Traducido a varios idiomas, ganador, entre otros galardones de la Beca Guggenheim,
profesor de escritura creativa en New York University y con media docena de
novelas y volúmenes de cuento y poesía entre lo más destacado de su interesante
bibliografía, Chejfec es un autor que posee una morosidad narrativa que va paso
a paso, volviendo abismante la experiencia de adentrase en la interioridad
humana: una elocuente introspección de la conciencia que va relatando el acontecer.
En Mis dos mundos, el narrador –la voz
que enuncia y que no sabemos si es el propio Chejfec o un otro que se asume
como un yo a la deriva-, va contando con una intensa parsimonia su experiencia
de recorrer un parque en una ciudad del sur de Brasil. Tal argumento en su árida
estrechez deja de ser trivial si nos damos cuenta que esa escasa anécdota es un
ventanal por donde como lectores nos adentramos al proceso mental y anímico de
una subjetividad que hace del recuerdo y de la puesta en cuestión de sus
propias posibilidades reflexivas, el eje central de sus disquisiciones. Literalmente
es una conciencia a la deriva donde se dan cita una serie de divagaciones en
torno a la intimidad humana con sus miedos, alegrías y ensimismamientos
cotidianos, pero atravesado todo eso por una lúcida y aclaratoria indagación
sobre el sentido de la naturaleza, la historia, el ser humano, la identidad y
la posibilidad misma de representar esa ardua reflexión en tanto escritura. Lamento
no conocer más de la prosa de Chejfec, pero me atrevo a creer que ahí hay un
modo de recepcionar y asimilar creativamente a Sebald y a Walser entre los
europeos y a Juan José Saer entre los mismos narradores argentinos: de los
primeros, la relación entre caminar, pasear, pensar y relatar, del narrador de
Santa Fe, la manera meticulosa de hacer de la escritura una verdadera
fenomenología del detalle mental.
La
maniobra del movimiento: Estación
Finlandia de Jorge Aulicino
Debo a la feliz
insistencia de mi amigo, el poeta Diego Alfaro, el conocimiento de la poesía de
Jorge Aulicino. En mi último viaje a Buenos Aires a fines de septiembre, mi
encuentro con Diego estuvo marcado por la conversación como la que tienen dos
amigos que hace tiempo no dialogaban. En medio de tantas cosas dichas,
derivamos a esas opiniones lectoras que uno dice al otro para provocar su
curiosidad. Como digo, su insistencia me llevó a la poesía de este autor del
cual me traje a Chile Estación Finlandia.
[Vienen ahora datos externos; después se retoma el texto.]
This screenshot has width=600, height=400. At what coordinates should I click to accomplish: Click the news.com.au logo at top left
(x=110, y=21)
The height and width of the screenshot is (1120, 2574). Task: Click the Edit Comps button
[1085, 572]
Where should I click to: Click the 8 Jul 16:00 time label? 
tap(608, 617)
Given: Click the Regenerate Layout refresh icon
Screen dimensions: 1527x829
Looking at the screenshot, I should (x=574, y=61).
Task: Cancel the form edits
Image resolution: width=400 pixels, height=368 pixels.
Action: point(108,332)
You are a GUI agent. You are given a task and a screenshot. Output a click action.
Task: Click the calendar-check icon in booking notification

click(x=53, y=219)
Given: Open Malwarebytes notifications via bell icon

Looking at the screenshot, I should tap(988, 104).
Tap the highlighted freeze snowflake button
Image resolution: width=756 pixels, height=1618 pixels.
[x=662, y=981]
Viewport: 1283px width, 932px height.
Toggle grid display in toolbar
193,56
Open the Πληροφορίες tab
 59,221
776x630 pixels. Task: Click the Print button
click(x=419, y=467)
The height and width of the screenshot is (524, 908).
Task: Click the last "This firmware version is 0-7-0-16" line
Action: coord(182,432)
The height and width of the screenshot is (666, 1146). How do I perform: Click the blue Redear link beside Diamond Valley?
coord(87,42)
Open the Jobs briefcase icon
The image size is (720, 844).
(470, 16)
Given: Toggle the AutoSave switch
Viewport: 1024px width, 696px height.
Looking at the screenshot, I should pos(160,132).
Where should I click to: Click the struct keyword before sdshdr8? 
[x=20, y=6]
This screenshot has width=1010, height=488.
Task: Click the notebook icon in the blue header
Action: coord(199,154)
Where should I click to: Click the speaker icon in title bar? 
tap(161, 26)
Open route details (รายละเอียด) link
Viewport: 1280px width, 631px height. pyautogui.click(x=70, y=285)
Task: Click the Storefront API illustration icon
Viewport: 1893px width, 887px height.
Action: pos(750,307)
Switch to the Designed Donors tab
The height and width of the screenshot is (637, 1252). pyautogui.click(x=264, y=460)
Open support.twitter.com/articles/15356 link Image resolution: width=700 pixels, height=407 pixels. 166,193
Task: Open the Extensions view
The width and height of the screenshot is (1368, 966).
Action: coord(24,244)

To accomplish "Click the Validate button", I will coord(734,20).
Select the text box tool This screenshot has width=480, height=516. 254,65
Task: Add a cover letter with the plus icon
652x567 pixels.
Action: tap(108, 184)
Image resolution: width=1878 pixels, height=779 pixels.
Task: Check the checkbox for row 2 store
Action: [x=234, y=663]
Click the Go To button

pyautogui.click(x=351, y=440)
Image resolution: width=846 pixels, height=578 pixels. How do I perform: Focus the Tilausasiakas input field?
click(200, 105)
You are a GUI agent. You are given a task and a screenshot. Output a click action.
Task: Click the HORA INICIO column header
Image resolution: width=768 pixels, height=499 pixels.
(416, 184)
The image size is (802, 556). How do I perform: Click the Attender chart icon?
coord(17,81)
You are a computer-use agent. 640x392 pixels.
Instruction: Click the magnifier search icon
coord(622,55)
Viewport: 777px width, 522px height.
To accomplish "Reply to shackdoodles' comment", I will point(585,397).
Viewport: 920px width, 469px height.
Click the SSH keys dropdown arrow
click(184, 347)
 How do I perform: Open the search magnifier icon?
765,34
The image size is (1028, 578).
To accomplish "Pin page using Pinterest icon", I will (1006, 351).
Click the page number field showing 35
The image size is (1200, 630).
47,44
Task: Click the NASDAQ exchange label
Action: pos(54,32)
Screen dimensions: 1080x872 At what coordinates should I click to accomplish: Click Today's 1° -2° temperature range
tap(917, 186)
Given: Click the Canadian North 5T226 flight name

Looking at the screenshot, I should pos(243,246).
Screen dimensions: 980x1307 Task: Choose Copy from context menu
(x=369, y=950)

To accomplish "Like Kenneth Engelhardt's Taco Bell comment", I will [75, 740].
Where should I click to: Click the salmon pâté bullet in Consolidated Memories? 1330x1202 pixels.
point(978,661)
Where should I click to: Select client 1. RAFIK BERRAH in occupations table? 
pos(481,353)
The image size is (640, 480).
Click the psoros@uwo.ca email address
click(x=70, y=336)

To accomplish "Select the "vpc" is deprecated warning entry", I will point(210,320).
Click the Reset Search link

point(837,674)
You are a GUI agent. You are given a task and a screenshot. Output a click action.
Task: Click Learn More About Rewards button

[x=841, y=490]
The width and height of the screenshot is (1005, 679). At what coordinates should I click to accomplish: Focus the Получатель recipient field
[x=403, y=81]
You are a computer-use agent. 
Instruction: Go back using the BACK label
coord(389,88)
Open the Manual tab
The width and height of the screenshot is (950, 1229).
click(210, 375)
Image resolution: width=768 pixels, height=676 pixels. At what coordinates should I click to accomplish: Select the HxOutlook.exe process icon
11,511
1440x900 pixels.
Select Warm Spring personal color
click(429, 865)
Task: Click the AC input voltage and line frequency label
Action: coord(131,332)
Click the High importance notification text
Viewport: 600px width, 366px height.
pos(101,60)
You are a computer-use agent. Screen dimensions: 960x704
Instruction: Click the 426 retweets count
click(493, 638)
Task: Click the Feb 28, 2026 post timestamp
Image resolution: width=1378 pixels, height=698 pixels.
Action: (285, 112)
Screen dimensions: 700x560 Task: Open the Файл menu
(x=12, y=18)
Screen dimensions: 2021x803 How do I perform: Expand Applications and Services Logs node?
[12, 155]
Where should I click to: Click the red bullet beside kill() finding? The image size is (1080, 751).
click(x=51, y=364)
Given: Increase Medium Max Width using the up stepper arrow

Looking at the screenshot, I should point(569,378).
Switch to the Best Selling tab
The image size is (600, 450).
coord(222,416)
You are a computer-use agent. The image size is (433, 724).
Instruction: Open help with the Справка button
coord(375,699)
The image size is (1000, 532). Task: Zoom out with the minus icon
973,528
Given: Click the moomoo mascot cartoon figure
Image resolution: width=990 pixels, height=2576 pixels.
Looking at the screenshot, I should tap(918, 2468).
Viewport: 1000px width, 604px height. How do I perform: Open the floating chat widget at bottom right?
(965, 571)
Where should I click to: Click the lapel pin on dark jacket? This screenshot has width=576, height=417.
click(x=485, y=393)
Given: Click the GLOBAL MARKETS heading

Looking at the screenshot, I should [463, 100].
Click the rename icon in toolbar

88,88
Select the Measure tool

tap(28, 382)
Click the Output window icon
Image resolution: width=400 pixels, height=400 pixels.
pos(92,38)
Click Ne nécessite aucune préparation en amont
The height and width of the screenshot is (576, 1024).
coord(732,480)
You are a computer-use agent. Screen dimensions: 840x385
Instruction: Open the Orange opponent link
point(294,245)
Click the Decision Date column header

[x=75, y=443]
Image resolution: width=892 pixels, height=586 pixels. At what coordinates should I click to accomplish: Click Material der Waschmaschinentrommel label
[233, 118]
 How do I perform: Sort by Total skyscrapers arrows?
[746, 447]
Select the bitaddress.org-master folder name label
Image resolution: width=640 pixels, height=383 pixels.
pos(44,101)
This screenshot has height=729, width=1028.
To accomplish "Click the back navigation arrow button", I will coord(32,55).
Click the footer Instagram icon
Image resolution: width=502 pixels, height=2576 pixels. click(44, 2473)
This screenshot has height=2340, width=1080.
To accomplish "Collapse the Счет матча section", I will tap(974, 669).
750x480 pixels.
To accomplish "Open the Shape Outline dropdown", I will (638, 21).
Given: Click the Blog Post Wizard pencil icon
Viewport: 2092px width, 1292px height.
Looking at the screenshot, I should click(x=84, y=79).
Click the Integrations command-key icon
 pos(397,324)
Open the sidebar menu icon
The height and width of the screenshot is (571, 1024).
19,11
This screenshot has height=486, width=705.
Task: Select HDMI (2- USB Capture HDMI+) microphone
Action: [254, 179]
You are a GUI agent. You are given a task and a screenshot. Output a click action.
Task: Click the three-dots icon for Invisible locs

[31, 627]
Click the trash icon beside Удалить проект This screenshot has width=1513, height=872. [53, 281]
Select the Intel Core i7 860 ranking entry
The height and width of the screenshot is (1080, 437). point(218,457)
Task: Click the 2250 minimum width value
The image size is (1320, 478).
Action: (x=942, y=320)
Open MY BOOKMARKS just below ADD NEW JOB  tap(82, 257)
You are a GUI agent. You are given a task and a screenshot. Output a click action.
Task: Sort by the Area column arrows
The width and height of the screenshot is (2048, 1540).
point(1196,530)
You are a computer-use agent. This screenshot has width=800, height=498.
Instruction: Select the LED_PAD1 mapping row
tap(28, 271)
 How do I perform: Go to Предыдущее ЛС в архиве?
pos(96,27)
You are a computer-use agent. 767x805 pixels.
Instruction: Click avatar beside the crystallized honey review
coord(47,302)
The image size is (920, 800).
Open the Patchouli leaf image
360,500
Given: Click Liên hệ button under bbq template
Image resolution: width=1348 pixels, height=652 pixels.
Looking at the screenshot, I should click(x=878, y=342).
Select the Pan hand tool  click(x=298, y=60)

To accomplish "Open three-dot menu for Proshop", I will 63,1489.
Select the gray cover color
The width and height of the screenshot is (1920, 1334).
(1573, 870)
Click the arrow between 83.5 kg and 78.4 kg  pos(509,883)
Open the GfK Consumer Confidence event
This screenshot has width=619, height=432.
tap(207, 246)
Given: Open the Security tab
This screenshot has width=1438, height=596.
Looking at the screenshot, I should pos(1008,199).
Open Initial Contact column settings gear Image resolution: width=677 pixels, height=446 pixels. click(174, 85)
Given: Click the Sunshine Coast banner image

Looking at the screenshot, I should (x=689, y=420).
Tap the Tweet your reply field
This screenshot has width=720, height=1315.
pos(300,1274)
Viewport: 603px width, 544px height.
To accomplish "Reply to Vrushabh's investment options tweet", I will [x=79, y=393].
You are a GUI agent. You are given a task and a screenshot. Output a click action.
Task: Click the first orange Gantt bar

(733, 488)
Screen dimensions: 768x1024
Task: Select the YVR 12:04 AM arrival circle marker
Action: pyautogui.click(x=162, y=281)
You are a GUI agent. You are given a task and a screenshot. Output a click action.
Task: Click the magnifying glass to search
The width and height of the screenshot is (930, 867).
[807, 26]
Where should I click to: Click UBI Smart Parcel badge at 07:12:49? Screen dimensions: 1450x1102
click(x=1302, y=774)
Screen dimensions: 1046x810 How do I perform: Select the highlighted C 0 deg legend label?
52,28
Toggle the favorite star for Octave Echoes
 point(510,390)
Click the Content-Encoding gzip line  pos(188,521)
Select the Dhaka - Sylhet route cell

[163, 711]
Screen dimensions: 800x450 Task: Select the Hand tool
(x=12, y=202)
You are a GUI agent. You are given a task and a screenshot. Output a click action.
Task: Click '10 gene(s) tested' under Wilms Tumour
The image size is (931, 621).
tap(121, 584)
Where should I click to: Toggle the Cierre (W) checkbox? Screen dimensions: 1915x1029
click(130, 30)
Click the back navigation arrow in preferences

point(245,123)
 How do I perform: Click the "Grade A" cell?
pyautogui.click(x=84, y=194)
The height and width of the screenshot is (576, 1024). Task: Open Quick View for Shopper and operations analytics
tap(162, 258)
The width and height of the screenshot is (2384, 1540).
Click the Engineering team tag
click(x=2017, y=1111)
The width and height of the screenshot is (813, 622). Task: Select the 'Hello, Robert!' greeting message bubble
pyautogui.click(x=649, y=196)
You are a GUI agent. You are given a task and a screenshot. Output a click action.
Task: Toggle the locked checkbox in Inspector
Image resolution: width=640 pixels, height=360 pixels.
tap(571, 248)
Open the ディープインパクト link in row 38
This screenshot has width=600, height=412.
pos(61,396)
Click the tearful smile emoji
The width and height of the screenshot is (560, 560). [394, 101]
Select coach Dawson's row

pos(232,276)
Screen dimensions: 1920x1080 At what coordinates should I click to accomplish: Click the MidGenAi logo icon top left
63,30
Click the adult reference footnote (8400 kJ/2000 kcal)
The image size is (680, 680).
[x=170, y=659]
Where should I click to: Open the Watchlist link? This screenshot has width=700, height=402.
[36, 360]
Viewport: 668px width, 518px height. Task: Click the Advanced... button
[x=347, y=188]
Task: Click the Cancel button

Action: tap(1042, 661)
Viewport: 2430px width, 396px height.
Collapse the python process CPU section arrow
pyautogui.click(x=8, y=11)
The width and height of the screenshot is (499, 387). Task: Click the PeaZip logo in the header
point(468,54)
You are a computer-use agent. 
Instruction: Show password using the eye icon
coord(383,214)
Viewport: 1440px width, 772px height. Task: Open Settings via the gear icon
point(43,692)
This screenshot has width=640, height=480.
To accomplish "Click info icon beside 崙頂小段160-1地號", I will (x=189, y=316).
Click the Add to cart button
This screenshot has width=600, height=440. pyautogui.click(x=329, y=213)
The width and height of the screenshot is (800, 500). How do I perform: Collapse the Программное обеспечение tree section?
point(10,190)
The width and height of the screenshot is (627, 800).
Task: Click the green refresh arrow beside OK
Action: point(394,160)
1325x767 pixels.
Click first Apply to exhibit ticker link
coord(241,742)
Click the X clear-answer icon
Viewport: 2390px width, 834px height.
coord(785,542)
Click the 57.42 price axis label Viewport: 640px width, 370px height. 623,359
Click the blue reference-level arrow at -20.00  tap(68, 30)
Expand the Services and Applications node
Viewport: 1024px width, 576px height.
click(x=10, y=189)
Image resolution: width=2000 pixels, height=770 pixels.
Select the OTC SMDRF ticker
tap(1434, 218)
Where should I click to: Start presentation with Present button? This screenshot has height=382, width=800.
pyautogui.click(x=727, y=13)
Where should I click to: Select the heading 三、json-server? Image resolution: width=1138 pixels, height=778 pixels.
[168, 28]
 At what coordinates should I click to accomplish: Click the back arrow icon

Poemas reunidos 1974-2011. Sólo porque en nuestro país estamos desatentos
con lo que ocurre al otro lado de la cordillera y en un gesto de estéril
autorreferencia creemos que la poesía chilena es única en el universo del
idioma, es que la obra de un poeta como Aulicino pasa entre nosotros
inadvertida. Ahora bien, no me creo ni me siento conocedor exhaustivo de la
poesía trasandina, para nada. Mis referencias –Juarroz, Pizarnik, Girri,
Molina, Orozco, Gola, JL Ortiz, Padeletti, Mujica, Castillo- son acotadas y
genéricas. Por eso, lo que pueda decir sobre la poesía de Aulicino, es no más
que una impresión primeriza de lector. Una poesía vasta, que de poema en poema,
de volumen en volumen nunca es idéntica así misma. Un tono coloquial, pero que
no transa con el habla tomada en estado bruto, referencias amplias, a veces
culteranas –densidad histórica, literaria, musical y visual- otras veces,
referencias al cotidiano, a lugares, experiencias y recuerdos que hacen de la
cercanía su seducción primaria. Poemas extensos, reflexivos y cercanos a un
rito de prosa. También poemas breves, punzantes, epigramáticos. La política –la
protesta, el juicio, la desazón-, pero también la intimidad y el mundo abierto
de una subjetividad que muestra, pero
no se expone. Y ante todo, un lenguaje ceñido, que intenta y logra la mayor parte
de las veces la precisión, que no se abandona a la descripción minimalista de
las cosas con la sequedad acostumbrada, ni tampoco se despliega con arabescos
verbales que nos desvían caprichosamente del centro del poema. No, para nada:
un lenguaje que busca ser certero, que no renuncia a los referentes de lo real –una
mesa es una mesa, no sólo un símbolo de algo otro-, pero que tampoco olvida que
también existe el misterio y lo que no puede ser mentado. Un poeta que sabe lo
que es un poema. Y no sólo lo sabe: lo escribe.